Come dovremmo lavorare quindi?

La scommessa vera ora è mettere a terra queste disposizioni e passare, non dico dalla teoria alla pratica, perché è sicuramente un Regolamento che ha il pregio di essere ispirato anche in una certa misura al pragmatismo, ma perlomeno dalla regola scritta alla regola viva. Qui serve uno sforzo significativo dei diversi Stati membri. Le istituzioni europee hanno fatto la loro parte, esiste già un ufficio per l’intelligenza artificiale, tra l’altro guidato da una donna italiana come Lucilla Sioli, ma adesso bisogna fare altrettanto a livello nazionale. Diciamo che la partita ora si sposta nei diversi Paesi e a livello nazionale forse bisognerebbe evitare di perdersi in nuovi esercizi di regolamentazione, riscrivere disposizioni e previsioni già contenute dentro al regolamento che è direttamente applicabile in tutti i paesi dell’Unione, e preoccuparsi piuttosto di identificare le agenzie o l’agenzia, l’autorità o le autorità che dovranno alla fine mettere a terra queste norme.

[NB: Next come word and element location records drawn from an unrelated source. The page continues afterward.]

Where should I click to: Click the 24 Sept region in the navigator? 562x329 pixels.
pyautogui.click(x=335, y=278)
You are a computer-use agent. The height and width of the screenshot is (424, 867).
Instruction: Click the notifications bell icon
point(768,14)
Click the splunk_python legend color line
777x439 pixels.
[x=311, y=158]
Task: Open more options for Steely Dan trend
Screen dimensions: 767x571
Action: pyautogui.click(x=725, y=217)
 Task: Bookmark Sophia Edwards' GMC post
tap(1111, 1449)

Il rischio è davvero di avere tempi troppo lunghi rispetto a un contesto tecnologico sempre più veloce…

Sì e per questo si dovrebbe aprire il prima possibile un dialogo con tutti quanti gli stakeholder, per capire se e in che misura si riesca a dare attuazione anticipata su base volontaria alle regole dell’AI Act, senza attendere due anni. Poi bisogna capire quali, a livello nazionale, sono le necessità o addirittura le emergenze nelle due direzioni: da un lato la promozione dell’uso, della produzione e dello sviluppo nazionale dell’intelligenza artificiale, dall’altro la protezione delle persone, insomma dovremmo preoccuparci di massimizzare le opportunità e di minimizzare i rischi. Stefano Rodotà ci ricordava che la tecnologia è essa stessa una forma di regolamentazione, quindi da questo punto di vista, in una eventuale gara di velocità, è una rivale da cui guardarsi e da tenere presente. Ecco, ora dimentichiamoci di aver passato il traguardo e piuttosto sentiamoci sulla linea di start, ai blocchi di partenza e iniziamo a correre per davvero per attuare queste regole.

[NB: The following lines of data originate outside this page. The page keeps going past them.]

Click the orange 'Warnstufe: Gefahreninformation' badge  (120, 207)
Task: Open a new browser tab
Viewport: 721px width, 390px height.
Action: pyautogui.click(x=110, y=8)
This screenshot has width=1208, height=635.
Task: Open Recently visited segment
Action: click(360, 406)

Insomma, per concludere, l’AI Act è un passo importante, ma non basta

Secondo me dovremmo considerare queste regole come una scatola metodologica dentro la quale dovremo essere bravi a infilare una serie di verticali, perché alla fine l’intelligenza artificiale è una tecnologia assolutamente orizzontale che impatterà talmente tanti ambiti della nostra vita che è impossibile pensare che le sue regole siano tutte dentro l’AI ACT. La scommessa, quindi, è prendere il Regolamento, considerarlo un metodo di lavoro e infilarci dentro le discipline verticali: tutela dei consumatori, digitalizzazione della pubblica amministrazione, salute, sanità, giustizia.